Gilmar ressaltou que "não se pode admitir recurso da apelação por decisão dos jurados manifestamente contrária à prova dos autos", quando a absolvição se baseia no quesito genérico.
"Não há, por conseguinte, como se perquirir manifesta contrariedade à prova dos autos em decisão não necessariamente orientada por fatos e provas, razão pela qual a absolvição fundada no terceiro quesito não pode ser objeto de recurso de apelação".
O ministro afirmou que, embora o sistema permita a absolvição por clemência, essa liberdade não significa que o júri possa desconsiderar completamente as provas, mas a decisão dos jurados deve prevalecer quando há uma mínima conexão com os fatos do processo.
Veja parte do voto do relator:
No caso concreto, o ministro afirmou que a absolvição dos jurados baseada no quesito genérico não pode ser revista por apelação, mantendo assim a decisão do TJ/MG.
Por fim, o relator fixou a seguinte tese:
"Viola a soberania dos veredictos a determinação, por Tribunal de 2º grau, de novo júri, em julgamento de recurso interposto contra absolvição assentada no quesito genérico, ante suposta contrariedade à prova dos autos (art. 593, III, d, CPP), de modo que, nessa hipótese, não é cabível apelação acusatória com base em tal fundamento.
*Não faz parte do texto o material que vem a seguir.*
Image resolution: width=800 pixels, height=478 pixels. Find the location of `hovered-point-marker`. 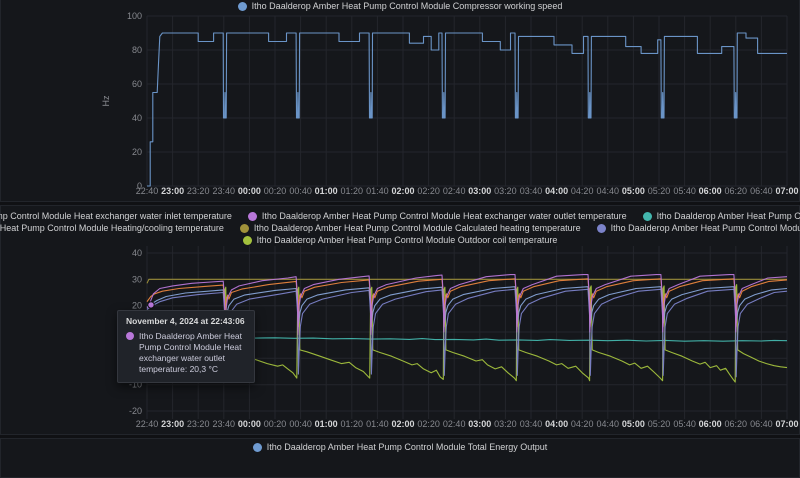

hovered-point-marker is located at coordinates (151, 305).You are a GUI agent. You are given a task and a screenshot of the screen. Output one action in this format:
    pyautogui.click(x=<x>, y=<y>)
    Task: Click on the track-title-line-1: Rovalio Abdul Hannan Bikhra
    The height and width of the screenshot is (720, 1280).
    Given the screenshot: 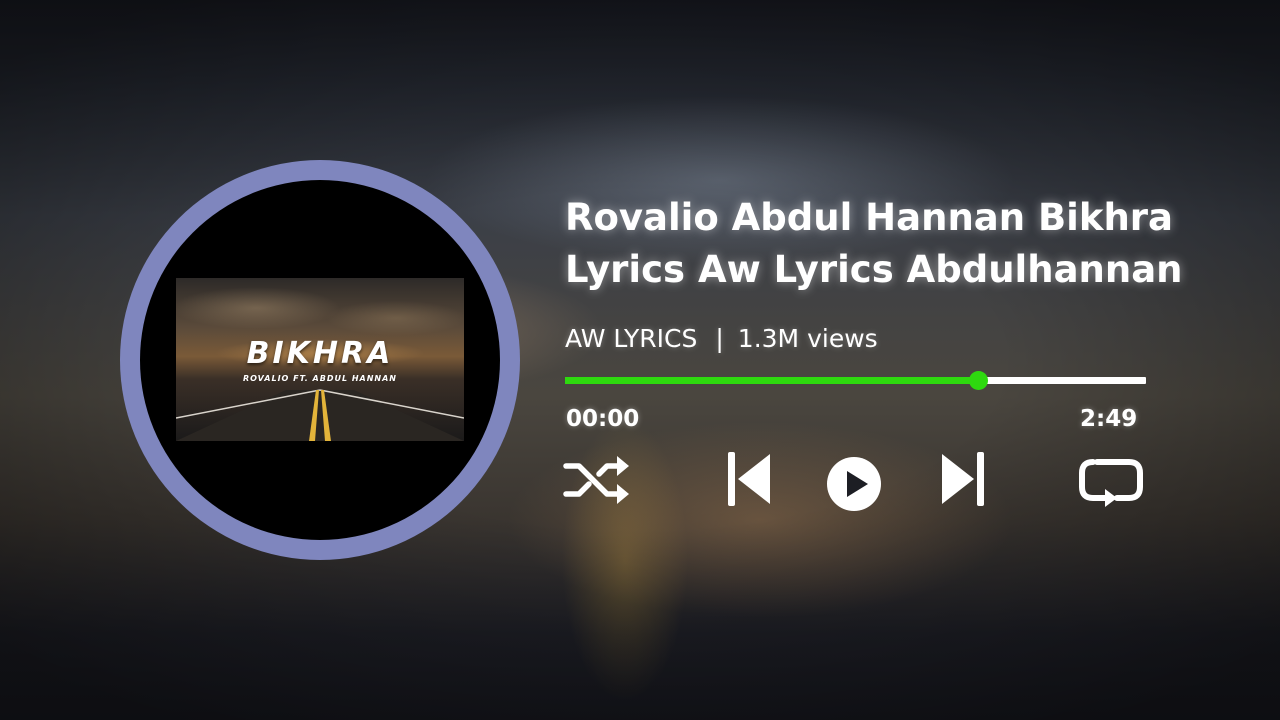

Ficam ressalvadas as hipóteses de absolvição em casos de feminicídio, quando, de algum modo, seja constatado que a conclusão dos jurados se deu a partir da tese da legítima defesa da honra (ADPF 779)".
Na sessão virtual, o ministro Celso de Mello (aposentado) havia acompanhado o relator.
Voto divergente
Já o ministro Edson Fachin, divergiu do relator, argumentando que a soberania dos veredictos do júri não é absoluta e que deve haver controle judicial mínimo sobre as decisões, especialmente em casos de crimes hediondos.
Fachin destacou que, embora o júri tenha a prerrogativa de absolver o réu com base em clemência, essa decisão não pode contrariar princípios constitucionais, como no caso de crimes hediondos, que são insuscetíveis de graça, anistia ou perdão.
"O controle mínimo de racionalidade é necessário para evitar que a participação democrática do júri se transforme em arbítrio."
Segundo ele, a concessão de clemência pelo júri em crimes hediondos, como o homicídio qualificado, não encontra respaldo constitucional, uma vez que esses crimes não podem ser beneficiados por atos de perdão, nem mesmo pelo Tribunal do Júri.
Já sobre o caso concreto, Fachin defendeu que a absolvição do réu deveria ser revista e que o réu deveria ser submetido a um novo julgamento pelo Tribunal do Júri.
Por fim, propôs a tese:
"É compatível com a garantia da soberania dos vereditos do Tribunal do Júri a decisão do Tribunal de Justiça que anula a absolvição fundada em quesito genérico, desde que inexistam provas que corroborem a tese da defesa ou desde que seja concedida clemência a casos que, por ordem constitucional, são insuscetíveis de graça ou anistia."
O ministro Alexandre de Moraes seguiu o voto de Fachin, com pequena divergência na tese.